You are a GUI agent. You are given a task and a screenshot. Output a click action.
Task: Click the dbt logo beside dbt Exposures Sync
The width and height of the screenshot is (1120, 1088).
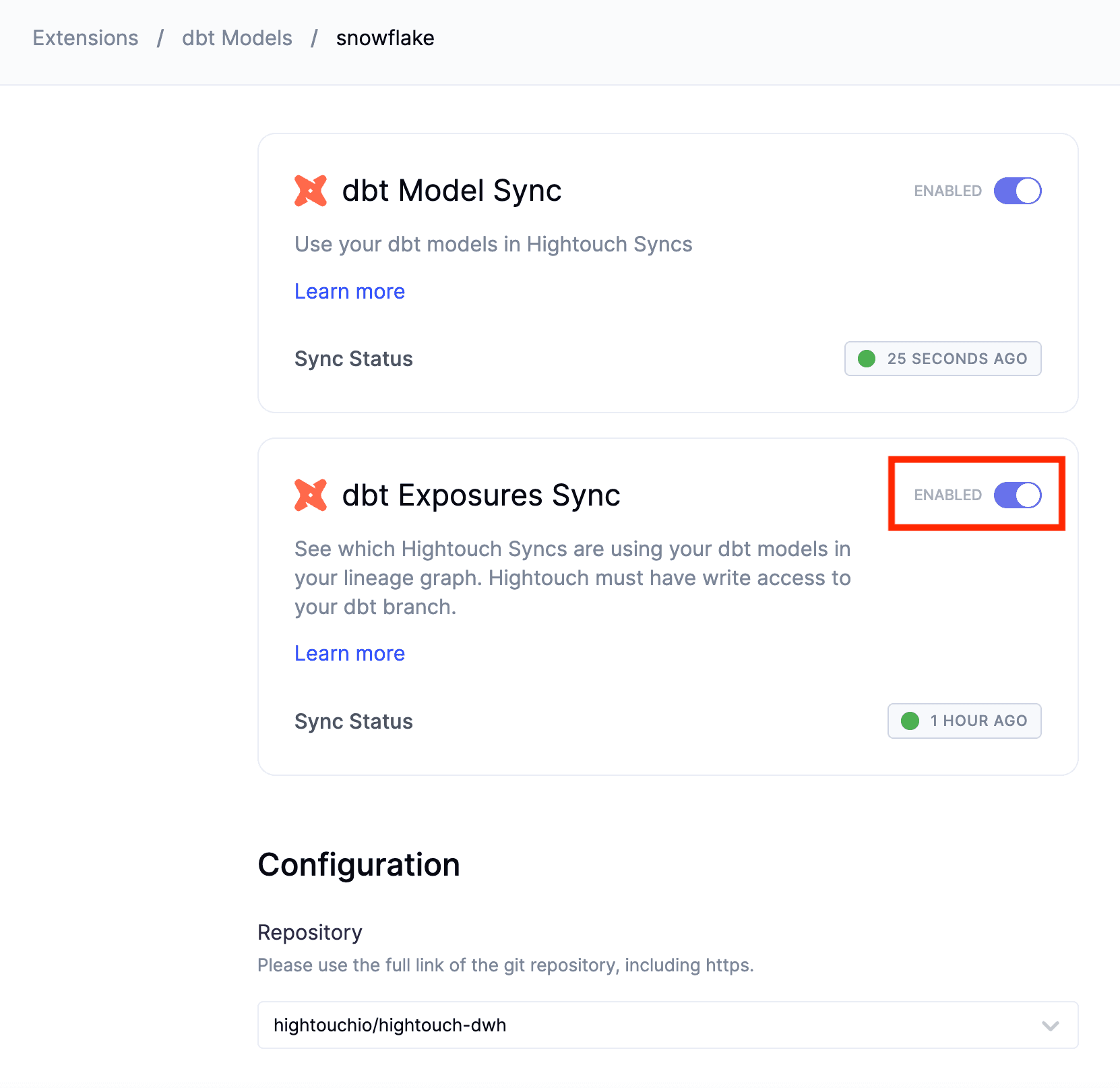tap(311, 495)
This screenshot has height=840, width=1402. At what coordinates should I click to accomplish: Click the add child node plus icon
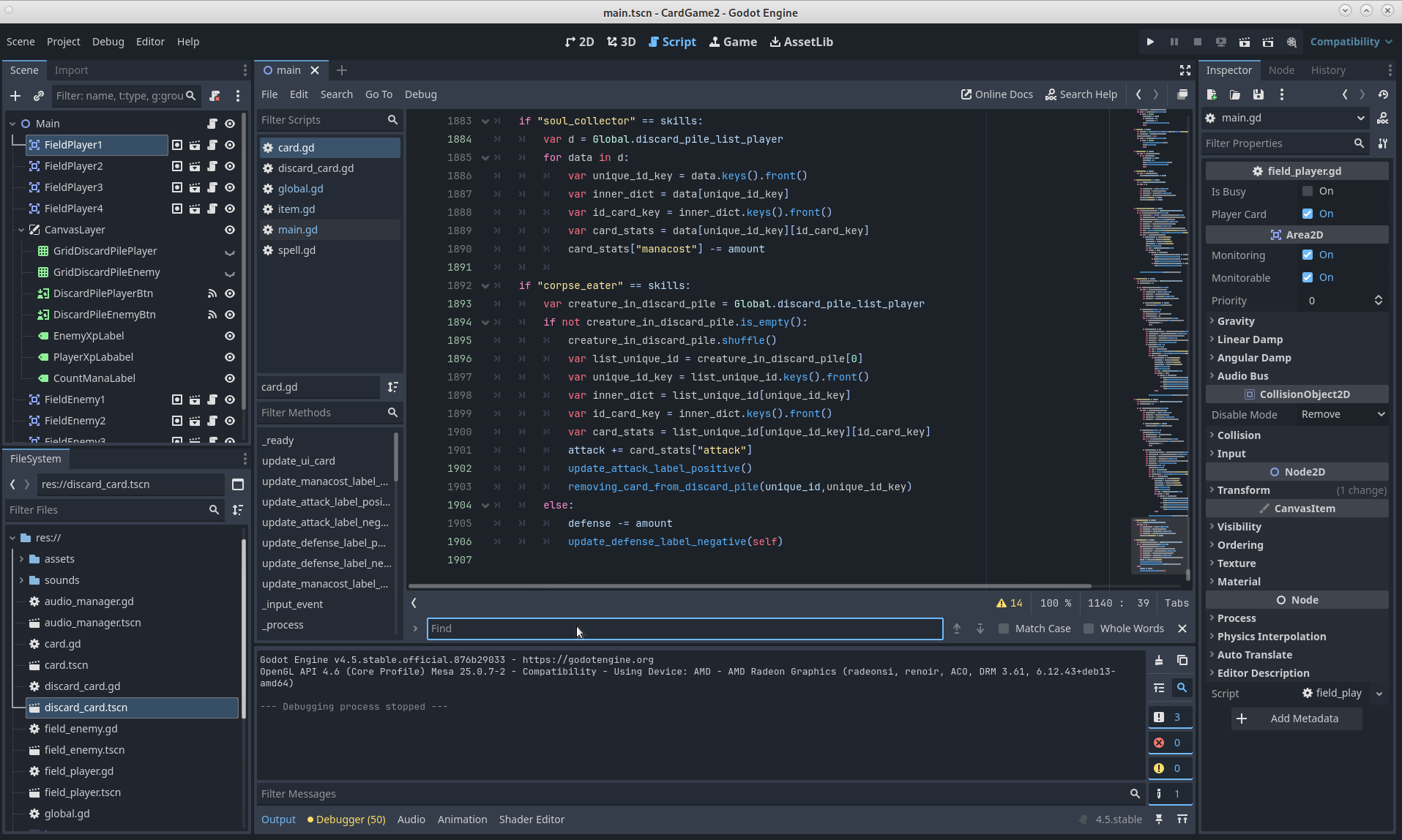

★ ★ ★ ★ ★ ★ ★

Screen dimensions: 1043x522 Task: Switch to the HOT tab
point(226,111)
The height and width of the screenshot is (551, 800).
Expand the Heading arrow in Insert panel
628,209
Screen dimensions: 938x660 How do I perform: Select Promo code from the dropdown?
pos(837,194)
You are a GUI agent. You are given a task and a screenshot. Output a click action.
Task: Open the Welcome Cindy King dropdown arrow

★ ★ ★ ★ ★ ★ ★

# Assigned task
Copy word for word only the lines above from the one with "Task: Click the" through the one with "This screenshot has". Leave pictures out.

# Answer to this task
Task: Click the dbt logo beside dbt Exposures Sync
The width and height of the screenshot is (1120, 1088).
tap(311, 495)
This screenshot has height=840, width=1402. At what coordinates should I click to accomplish: Click the add child node plus icon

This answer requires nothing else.